Flow Matching for Gaussian Probability Paths
Probability Path
Conditional Gaussian Probability Path
The Gaussian conditional probability path forms the foundation of denoising diffusion models and flow matching.

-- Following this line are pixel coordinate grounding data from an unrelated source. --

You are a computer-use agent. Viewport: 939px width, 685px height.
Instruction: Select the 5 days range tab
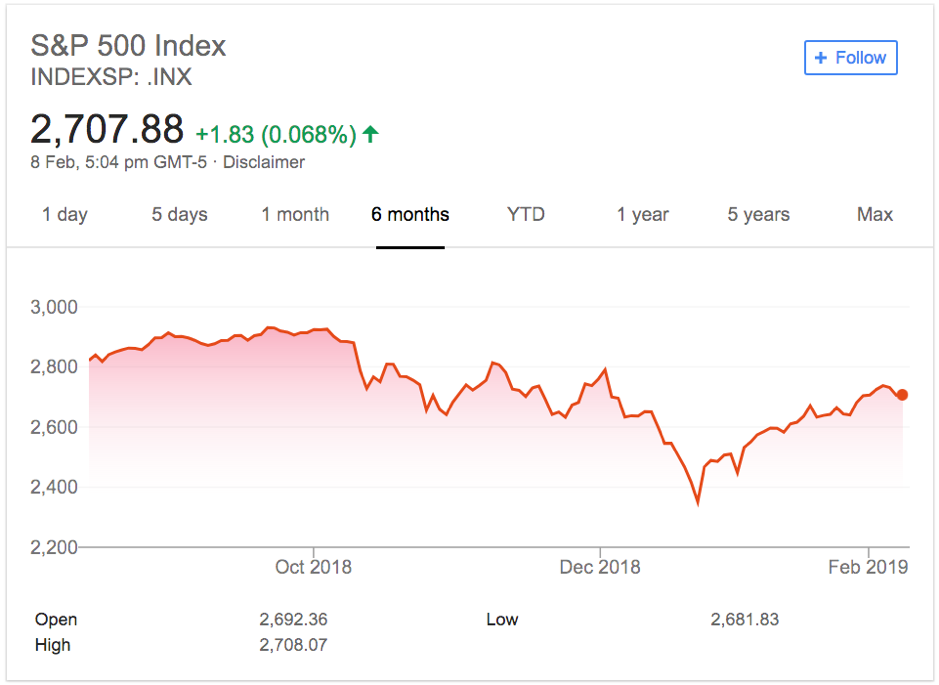pos(179,214)
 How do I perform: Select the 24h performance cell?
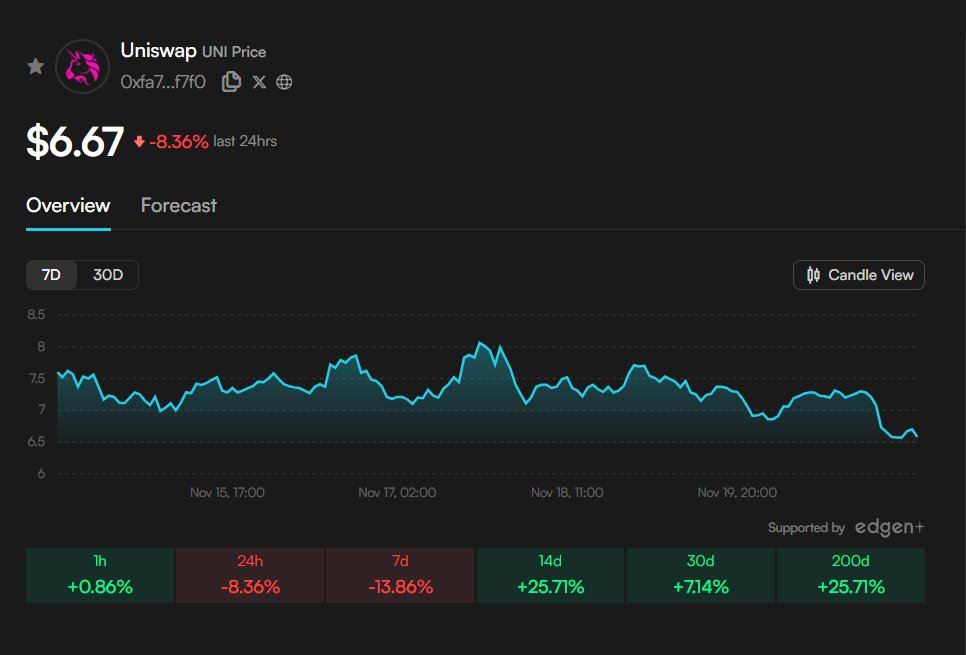249,573
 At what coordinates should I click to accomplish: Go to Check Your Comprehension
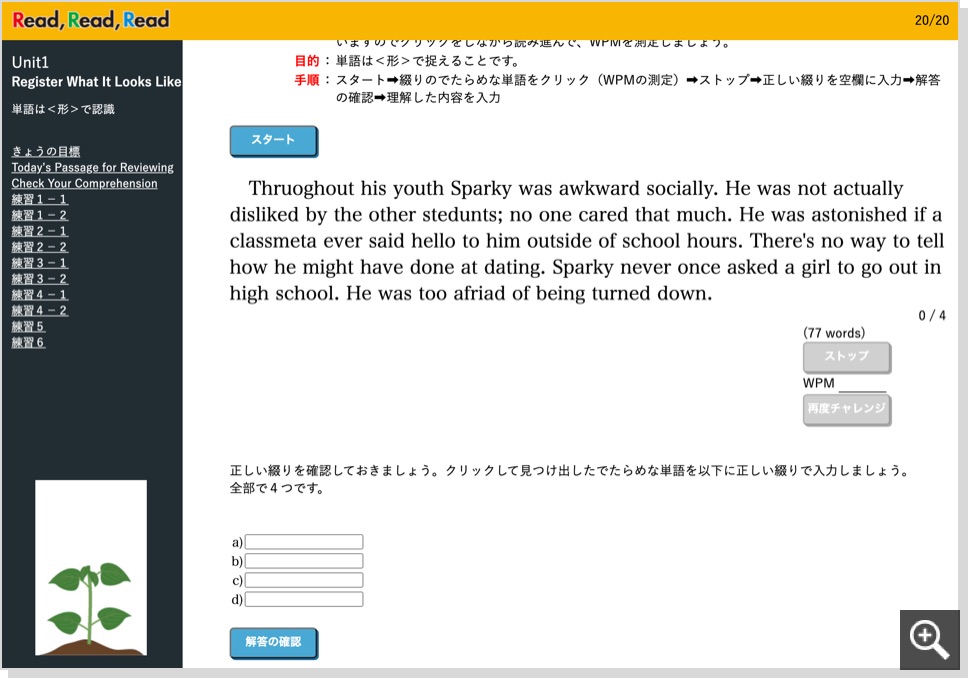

Definition: Let $\alpha_t$, $\beta_t$ be noise schedulers: two continuously differentiable, monotonic functions with boundary conditions $\alpha_0 = \beta_1 = 0$ and $\alpha_1 = \beta_0 = 1$. We define the conditional probability path as a family of distribution $p_t(x|z)$ over $\mathbb{R}^d$:
$$ p_t(\cdot | z) = \mathcal{N}(\alpha_t z, \beta_t^2 I_d) $$
Boundary Conditions: The imposed conditions on $\alpha_t$ and $\beta_t$ ensure:
$$ p_0(\cdot | z) = \mathcal{N}(0, I_d), \text{ and } p_1(\cdot | z) = \mathcal{N}(z, 0) = \delta_z $$
where $z \in \mathbb{R}^d$ is a data point, $\delta_z$ is the Dirac delta "distribution" that sample from $\delta_z$ always returns $z$.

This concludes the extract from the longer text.